▸ Exercise tasks:
1. Which methods does the passage on software product research say have been used to conduct product research to date? List every one.
2. Answer these questions about the passage on software product research:
(a) What does research help businesses learn more about?
(b) How have surveys traditionally reached customers?
(c) What can businesses optimize with the data that software product research provides?
3. Continue the passage on software product research from the point where it stops.

▸ Selected passage:
Product research is a crucial component of successful software product development. By understanding customer needs, preferences, and behaviors, technology companies can create products that create value for their customers and differentiate in the marketplace. Research helps businesses learn more about their target audience and users’ desired outcomes to develop features and functionality that increase customer engagement and dependency. Let’s face it, the name of the game is getting your customers addicted to your tool or platform. In addition, software product research provides valuable data that businesses can use to optimize customer acquisition and retention motions.
To date, product research has been conducted through surveys, focus groups, and customer interviews. Traditionally, surveys have been emailed to customers immediately to gather qualitative and qualitative feedback. More recently, product experience platforms have given product researchers access to more dynamic in-app surveys, product usage analytics, and the ability to launch traditional surveys with fewer resources.

▸ Recorded information:

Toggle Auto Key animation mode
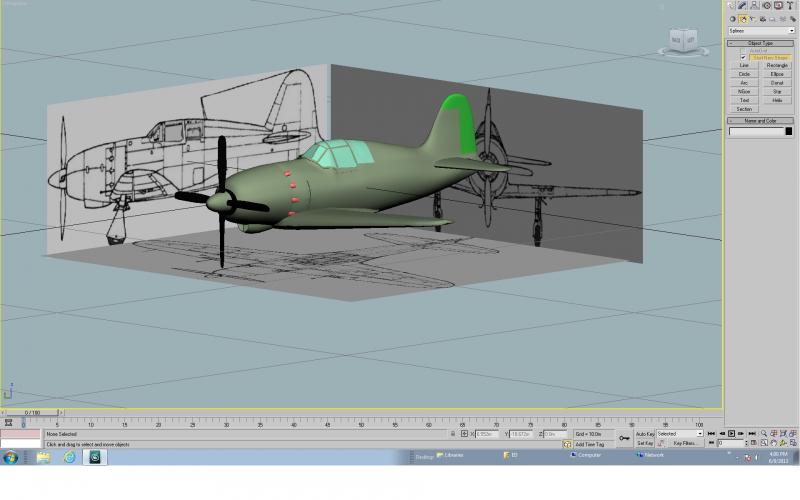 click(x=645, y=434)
---
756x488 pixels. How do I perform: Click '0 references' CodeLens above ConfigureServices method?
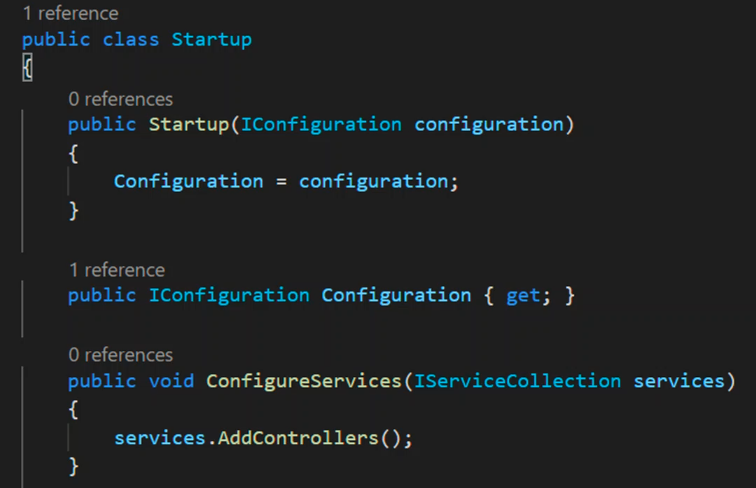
* * *
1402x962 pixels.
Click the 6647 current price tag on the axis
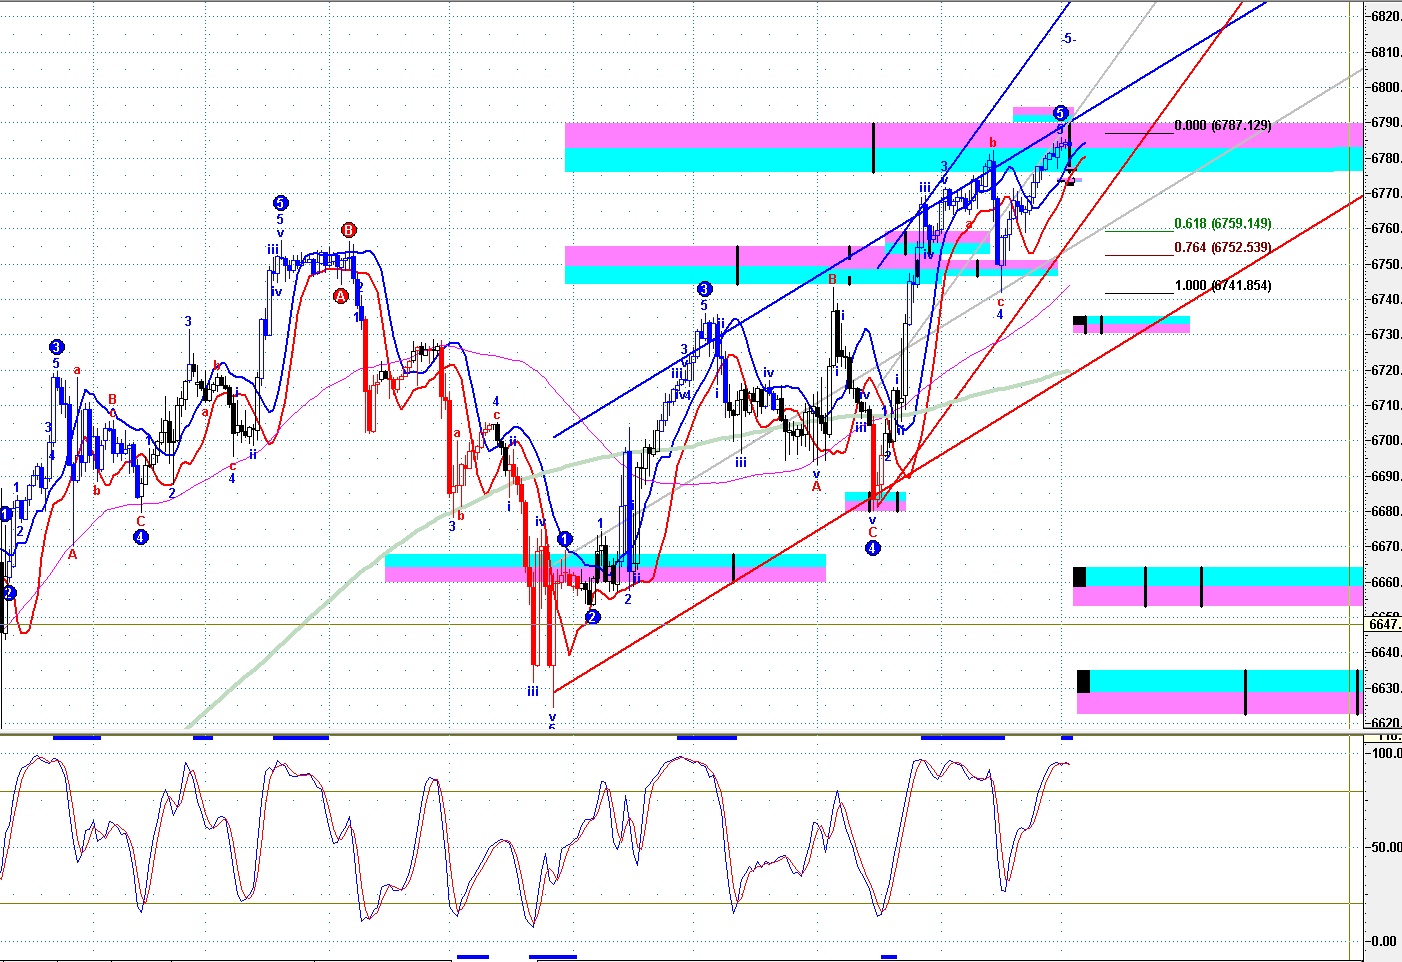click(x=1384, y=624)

▸ Task-by-task results:
1. Surveys, focus groups, and customer interviews.

2.
(a) Their target audience and users' desired outcomes.
(b) They have been emailed to customers.
(c) Customer acquisition and retention motions.

3.
Customer interviews allow one to ask specific questions and dig deeper into customer motivations, pain points, and specific use cases. Interviews can be extremely useful when businesses try to develop new products or determine how to enhance existing ones. Customer interviews can also provide valuable insights into desired integrations, services, and more.
Focus groups allow companies to observe how customers interact with products and better understand the user experience. Observing customers using the product can provide valuable insights that are unavailable through surveys or customer interviews. Additionally, observational research, such as shadowing customers in their own environment, can help uncover valuable insights that would otherwise remain hidden.
At the end of the day, what do all of the traditional product research methods have in common? They are labor-intensive, expensive, and time-consuming, requiring intricate expertise and specialization to operate. Another drawback to traditional product research methods is that the data and insights generated are typically used by a small group and not leveraged across the enterprise.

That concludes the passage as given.